## Assigned task
Among the lines below, take the one holding "Switch to the Advanced tab", the one holding "This screenshot has width=1358, height=896.", and all lines between them. Set them down exactly.
=== Record extracts ===
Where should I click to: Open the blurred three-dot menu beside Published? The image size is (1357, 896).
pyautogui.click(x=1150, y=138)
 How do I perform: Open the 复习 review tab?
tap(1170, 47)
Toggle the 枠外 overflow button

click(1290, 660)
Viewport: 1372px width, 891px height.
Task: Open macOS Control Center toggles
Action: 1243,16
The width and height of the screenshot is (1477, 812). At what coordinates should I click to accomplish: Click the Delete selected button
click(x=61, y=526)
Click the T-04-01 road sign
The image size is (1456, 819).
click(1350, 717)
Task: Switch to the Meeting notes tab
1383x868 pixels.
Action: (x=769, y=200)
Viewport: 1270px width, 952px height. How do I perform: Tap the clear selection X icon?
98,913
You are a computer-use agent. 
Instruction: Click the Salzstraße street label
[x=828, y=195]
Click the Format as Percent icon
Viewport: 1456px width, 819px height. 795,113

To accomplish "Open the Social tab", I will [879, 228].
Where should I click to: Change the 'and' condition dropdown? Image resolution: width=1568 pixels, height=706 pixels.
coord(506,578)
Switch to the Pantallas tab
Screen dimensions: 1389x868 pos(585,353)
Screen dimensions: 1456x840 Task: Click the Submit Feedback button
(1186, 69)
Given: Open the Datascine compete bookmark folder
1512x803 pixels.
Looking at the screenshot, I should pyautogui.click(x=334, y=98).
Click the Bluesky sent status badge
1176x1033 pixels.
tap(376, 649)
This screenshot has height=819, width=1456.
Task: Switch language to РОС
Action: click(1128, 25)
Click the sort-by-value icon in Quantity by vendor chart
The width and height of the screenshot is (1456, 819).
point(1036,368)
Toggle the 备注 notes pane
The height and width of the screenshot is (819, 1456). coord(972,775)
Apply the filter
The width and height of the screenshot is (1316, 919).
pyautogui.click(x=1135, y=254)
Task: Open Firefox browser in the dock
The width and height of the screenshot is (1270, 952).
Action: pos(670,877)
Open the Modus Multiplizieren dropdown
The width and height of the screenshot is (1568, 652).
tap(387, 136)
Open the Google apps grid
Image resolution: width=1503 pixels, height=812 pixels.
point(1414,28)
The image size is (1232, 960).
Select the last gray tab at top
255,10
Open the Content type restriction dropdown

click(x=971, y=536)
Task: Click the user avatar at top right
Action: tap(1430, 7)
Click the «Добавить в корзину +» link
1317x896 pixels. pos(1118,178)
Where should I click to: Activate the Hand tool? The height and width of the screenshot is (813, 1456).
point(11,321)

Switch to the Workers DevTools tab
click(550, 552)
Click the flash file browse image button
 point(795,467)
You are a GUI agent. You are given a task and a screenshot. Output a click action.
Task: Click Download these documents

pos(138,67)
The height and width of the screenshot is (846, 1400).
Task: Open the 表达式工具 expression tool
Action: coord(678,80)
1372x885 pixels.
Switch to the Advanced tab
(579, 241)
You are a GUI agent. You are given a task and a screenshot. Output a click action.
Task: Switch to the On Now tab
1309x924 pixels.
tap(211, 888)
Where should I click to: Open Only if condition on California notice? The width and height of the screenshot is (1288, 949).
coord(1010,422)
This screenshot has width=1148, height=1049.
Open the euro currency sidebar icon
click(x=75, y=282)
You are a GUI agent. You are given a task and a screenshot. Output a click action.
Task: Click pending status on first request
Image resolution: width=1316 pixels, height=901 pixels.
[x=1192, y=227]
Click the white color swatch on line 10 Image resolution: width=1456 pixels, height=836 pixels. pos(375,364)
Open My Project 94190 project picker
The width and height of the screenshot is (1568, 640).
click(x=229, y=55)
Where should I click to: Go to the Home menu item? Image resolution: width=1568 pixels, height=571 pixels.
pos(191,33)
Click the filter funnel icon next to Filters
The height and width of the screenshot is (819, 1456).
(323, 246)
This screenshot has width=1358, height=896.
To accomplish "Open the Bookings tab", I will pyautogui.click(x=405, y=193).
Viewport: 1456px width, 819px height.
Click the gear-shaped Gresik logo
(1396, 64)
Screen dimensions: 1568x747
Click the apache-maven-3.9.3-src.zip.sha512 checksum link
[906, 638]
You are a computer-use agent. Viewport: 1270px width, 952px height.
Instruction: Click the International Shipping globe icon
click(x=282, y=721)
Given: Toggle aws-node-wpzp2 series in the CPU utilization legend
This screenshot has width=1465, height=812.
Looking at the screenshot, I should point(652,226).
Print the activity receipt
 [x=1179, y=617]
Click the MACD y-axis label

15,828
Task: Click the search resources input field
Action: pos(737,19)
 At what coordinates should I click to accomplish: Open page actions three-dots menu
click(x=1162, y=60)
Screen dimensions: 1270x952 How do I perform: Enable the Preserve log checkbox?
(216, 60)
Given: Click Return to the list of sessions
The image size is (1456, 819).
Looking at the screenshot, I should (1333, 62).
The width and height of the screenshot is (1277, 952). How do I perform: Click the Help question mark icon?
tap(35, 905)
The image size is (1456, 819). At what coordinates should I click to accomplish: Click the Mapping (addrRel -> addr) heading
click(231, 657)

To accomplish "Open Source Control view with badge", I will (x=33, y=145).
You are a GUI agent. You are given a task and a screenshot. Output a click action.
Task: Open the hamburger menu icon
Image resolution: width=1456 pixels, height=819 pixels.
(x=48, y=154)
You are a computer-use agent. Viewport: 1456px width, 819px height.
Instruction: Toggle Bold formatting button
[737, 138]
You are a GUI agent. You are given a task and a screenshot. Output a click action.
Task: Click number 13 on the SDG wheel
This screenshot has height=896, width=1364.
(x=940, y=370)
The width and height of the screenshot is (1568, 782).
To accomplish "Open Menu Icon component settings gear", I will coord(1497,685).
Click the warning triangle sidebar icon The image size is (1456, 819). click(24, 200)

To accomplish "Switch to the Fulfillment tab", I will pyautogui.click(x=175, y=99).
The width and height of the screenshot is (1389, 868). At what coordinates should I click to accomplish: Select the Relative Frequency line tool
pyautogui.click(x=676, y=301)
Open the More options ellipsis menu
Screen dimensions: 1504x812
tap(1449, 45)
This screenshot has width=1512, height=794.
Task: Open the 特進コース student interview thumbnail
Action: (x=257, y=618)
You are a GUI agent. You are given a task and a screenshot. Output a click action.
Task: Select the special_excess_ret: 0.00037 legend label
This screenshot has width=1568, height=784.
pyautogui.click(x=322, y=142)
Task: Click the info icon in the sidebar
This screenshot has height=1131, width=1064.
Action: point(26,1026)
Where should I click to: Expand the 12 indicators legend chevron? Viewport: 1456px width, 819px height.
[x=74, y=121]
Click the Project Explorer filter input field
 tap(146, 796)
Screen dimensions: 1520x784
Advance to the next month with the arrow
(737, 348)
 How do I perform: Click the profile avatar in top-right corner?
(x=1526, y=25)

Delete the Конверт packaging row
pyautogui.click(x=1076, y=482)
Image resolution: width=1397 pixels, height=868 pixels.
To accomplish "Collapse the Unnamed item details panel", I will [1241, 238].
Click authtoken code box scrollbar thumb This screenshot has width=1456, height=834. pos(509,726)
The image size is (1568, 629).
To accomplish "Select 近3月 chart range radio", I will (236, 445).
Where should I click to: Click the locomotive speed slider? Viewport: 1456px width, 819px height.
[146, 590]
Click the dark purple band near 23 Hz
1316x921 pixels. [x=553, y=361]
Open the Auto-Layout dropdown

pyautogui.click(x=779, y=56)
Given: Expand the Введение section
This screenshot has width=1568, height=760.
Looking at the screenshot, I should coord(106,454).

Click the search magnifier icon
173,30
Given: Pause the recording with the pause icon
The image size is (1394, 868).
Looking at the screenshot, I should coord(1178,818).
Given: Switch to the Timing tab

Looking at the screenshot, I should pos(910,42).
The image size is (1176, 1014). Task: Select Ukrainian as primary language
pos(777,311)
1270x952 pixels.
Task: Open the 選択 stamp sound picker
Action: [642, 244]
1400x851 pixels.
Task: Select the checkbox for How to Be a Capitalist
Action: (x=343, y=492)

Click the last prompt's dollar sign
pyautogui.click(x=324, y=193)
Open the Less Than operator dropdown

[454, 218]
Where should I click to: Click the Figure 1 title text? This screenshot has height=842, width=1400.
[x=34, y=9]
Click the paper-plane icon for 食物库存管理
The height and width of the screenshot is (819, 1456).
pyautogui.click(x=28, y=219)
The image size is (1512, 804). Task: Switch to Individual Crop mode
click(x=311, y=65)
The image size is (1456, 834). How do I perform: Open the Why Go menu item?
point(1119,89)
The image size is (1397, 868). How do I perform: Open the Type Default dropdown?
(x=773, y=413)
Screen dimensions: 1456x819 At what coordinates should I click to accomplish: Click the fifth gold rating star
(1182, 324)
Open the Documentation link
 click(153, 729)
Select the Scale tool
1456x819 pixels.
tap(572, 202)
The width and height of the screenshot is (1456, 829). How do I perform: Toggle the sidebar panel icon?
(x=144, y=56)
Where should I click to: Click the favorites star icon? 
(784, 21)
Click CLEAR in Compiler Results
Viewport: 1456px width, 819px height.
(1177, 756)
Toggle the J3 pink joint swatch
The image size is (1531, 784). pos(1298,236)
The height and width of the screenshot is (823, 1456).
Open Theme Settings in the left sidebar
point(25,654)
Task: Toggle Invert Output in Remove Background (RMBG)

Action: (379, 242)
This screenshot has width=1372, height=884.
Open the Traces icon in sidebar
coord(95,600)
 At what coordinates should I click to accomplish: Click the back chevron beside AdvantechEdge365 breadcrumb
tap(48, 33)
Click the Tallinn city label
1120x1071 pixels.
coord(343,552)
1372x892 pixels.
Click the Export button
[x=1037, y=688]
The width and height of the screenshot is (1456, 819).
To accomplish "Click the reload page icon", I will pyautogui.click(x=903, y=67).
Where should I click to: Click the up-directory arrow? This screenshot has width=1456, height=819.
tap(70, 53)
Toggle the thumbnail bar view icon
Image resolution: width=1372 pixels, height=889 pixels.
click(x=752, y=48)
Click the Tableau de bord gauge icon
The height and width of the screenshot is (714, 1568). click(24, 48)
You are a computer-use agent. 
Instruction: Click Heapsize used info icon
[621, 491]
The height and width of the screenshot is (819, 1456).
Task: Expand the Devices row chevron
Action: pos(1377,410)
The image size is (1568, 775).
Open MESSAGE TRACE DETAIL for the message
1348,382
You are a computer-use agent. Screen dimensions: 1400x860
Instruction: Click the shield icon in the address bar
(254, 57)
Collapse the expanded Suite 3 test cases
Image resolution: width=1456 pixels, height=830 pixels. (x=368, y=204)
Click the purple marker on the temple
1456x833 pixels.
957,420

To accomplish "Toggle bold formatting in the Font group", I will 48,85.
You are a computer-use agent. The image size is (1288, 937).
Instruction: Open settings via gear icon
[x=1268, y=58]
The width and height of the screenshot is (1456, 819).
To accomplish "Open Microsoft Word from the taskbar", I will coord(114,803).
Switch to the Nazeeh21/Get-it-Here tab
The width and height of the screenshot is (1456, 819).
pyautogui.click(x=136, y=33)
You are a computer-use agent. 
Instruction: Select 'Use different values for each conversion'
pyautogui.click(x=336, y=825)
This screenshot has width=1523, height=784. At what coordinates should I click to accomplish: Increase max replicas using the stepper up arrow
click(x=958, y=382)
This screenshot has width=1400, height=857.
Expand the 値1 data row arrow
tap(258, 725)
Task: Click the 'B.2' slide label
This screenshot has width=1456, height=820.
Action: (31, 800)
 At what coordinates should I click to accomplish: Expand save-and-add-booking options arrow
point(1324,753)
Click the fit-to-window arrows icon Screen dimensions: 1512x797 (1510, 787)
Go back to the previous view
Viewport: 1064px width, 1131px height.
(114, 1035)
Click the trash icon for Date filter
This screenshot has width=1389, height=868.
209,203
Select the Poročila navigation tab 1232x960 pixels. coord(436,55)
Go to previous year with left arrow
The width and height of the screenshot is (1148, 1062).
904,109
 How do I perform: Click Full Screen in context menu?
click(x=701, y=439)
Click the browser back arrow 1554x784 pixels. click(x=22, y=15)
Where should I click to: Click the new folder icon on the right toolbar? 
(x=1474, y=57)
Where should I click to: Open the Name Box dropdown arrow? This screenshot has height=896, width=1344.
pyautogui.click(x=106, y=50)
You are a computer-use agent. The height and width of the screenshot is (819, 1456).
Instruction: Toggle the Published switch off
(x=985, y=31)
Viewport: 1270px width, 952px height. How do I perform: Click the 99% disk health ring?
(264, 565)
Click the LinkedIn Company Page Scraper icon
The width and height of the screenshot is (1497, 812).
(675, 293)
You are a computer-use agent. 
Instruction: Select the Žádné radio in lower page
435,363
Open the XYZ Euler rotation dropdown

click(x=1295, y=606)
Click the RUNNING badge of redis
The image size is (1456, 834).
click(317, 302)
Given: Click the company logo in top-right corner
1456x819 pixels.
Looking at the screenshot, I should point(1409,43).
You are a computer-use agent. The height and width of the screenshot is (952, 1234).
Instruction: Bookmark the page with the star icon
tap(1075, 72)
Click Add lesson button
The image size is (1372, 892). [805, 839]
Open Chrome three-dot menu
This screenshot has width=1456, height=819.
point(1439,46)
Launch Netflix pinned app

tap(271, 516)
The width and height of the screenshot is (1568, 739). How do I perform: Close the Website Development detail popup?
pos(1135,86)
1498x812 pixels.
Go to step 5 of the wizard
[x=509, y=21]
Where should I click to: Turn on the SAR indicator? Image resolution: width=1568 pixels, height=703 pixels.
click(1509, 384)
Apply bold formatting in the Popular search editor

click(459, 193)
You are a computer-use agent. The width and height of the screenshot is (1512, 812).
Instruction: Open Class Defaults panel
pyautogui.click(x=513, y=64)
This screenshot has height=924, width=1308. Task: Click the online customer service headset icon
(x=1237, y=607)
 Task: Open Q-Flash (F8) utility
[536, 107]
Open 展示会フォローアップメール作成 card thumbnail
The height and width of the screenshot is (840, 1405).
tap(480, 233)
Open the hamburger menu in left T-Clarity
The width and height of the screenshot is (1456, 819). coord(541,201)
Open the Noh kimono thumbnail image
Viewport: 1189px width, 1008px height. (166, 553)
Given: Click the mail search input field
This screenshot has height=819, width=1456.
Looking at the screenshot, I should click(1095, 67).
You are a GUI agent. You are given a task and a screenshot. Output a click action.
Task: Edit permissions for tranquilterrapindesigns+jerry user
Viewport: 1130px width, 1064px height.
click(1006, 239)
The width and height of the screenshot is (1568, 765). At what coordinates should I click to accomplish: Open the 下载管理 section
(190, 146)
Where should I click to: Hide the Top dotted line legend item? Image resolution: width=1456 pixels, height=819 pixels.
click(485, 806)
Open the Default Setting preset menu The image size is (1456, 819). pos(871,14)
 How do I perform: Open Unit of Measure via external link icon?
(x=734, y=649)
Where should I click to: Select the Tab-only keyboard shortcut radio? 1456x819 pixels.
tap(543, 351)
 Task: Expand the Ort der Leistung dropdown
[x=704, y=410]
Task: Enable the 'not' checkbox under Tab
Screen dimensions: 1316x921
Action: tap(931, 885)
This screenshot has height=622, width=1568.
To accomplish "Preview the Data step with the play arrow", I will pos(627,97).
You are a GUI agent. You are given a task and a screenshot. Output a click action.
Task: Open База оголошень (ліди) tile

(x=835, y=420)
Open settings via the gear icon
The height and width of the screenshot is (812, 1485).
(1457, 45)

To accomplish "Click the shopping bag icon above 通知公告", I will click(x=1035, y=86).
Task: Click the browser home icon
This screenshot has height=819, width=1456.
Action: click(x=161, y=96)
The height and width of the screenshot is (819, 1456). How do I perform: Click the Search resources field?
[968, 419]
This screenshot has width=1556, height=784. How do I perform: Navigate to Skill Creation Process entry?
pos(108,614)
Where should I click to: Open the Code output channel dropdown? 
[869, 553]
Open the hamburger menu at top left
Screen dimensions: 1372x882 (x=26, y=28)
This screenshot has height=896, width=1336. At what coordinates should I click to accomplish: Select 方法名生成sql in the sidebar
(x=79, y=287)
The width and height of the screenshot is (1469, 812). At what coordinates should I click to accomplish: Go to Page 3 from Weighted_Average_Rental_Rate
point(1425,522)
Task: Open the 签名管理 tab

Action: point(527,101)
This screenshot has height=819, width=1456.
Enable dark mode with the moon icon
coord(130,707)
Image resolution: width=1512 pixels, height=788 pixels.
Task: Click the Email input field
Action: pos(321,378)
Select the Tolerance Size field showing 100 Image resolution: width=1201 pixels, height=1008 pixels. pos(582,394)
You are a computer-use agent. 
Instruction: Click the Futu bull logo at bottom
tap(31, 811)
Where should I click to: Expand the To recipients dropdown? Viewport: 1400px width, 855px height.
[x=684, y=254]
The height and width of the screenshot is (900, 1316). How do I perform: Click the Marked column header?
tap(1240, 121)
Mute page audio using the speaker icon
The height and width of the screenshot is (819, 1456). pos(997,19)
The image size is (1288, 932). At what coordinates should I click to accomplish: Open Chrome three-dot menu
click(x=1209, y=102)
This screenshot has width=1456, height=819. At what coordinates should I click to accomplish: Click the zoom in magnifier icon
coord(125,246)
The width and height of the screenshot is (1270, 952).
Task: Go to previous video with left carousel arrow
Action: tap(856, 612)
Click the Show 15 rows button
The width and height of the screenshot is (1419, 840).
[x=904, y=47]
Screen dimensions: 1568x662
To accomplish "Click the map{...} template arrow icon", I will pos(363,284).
===
## Reply
Switch to the Advanced tab
(579, 241)
You are a GUI agent. You are given a task and a screenshot. Output a click action.
Task: Switch to the On Now tab
1309x924 pixels.
tap(211, 888)
Where should I click to: Open Only if condition on California notice? The width and height of the screenshot is (1288, 949).
coord(1010,422)
This screenshot has width=1148, height=1049.
Open the euro currency sidebar icon
click(x=75, y=282)
You are a GUI agent. You are given a task and a screenshot. Output a click action.
Task: Click pending status on first request
Image resolution: width=1316 pixels, height=901 pixels.
[x=1192, y=227]
Click the white color swatch on line 10 Image resolution: width=1456 pixels, height=836 pixels. pos(375,364)
Open My Project 94190 project picker
The width and height of the screenshot is (1568, 640).
click(x=229, y=55)
Where should I click to: Go to the Home menu item? Image resolution: width=1568 pixels, height=571 pixels.
pos(191,33)
Click the filter funnel icon next to Filters
The height and width of the screenshot is (819, 1456).
(323, 246)
This screenshot has width=1358, height=896.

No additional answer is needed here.